Shareholders in ICG are now left to figure out for themselves what exactly the takeover panel thinks happened.

The obvious and fair presumption is that the statement means the panel has taken the view that the allegations are false and One51 has no case to answer. But that is a presumption and not a statement by the panel.

The alternative reading of the statement is that the panel could not get to the bottom of the matter and has parked it for the time being. But, if that is the case it seems odd that the panel did not hold hearings in order to try and gather more evidence.

The ambiguous nature of the statement is particularly unfair on Philip Lynch and One51 whose reputation is very much on the line in this matter. One51 is now put in the position of saying that the panel ruling amounts to vindication, but those who wish to can, for whatever purpose, choose to dwell on the last sentence of the statement.

But perhaps the biggest question is that if there was no concert party, then what was actually going on at ICG and what is the panel doing about it? This in turn raises a whole host of other questions: Are the allegations made against One51 by Arkaga completely false? If so, why were they made? And if they were made for some sort of improper purpose, is that not in itself a matter for the panel in so far as it has a bearing on the takeover of ICG.

Maybe the panel is looking into all this. Maybe they aren't. Who knows? Certainly not the ordinary shareholders in ICG. Chances must be that we will never find out what actually happened and the issue looks likely to be let drop now that One51 appears close to a joint bid for the group with its erstwhile rival Eamonn Rothwell.

The takeover panel's obsession with secrecy has once again left shareholders in a listed Irish company in the dark as to very serious allegations concerning the conduct of a takeover. The subtext being that the shareholders are either too stupid to understand fully the weighty issues with which the panel is wrestling or not important enough to be told.

Instead they are expected to trust the panel which in its wisdom will take whatever action is necessary to protect them, even if that means keeping them in the dark. It's a distinctly old-fashioned approach to regulation and seems to have more to do with keeping the lid on embarrassing information that might damage the perception of the Irish market than it does with transparency, holding people to account and reassuring shareholders that their interests are being looked after.

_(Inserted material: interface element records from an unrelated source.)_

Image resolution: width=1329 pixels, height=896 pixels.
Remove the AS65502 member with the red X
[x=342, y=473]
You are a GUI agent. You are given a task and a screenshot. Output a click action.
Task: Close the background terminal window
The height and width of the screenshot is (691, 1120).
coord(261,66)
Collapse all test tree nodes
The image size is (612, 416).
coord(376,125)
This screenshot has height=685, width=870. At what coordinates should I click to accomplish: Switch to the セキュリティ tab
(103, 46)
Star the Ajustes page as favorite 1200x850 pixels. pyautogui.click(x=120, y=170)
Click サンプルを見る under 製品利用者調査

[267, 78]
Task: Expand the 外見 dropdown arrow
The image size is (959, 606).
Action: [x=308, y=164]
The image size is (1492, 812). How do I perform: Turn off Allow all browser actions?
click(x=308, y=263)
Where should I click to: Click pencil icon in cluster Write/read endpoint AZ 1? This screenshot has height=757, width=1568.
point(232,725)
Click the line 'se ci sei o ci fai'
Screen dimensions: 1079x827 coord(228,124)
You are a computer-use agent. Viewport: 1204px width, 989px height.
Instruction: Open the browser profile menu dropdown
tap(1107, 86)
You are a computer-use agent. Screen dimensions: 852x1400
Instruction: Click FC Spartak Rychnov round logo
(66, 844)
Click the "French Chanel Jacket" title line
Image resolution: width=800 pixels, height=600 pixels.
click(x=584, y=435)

This patrician approach is the Achilles' heel of financial regulation in Ireland and time and again it is consumers and small investors who get burnt as a consequence of it. The most recent incident being the financial regulator's decision to quietly try and sort out the issue of Seán FitzPatrick's non-disclosure of €87 million in loans from Anglo Irish Bank. It's a reasonable proposition that if shareholders had been made aware of this in January - when the regulator uncovered it - they might not have stuck around to be wiped out in the following months.

It is to be hoped that there will be some reform of the financial regulatory structure once the dust has settled around the banks. The way the takeover panel does its business needs to be included in these reforms.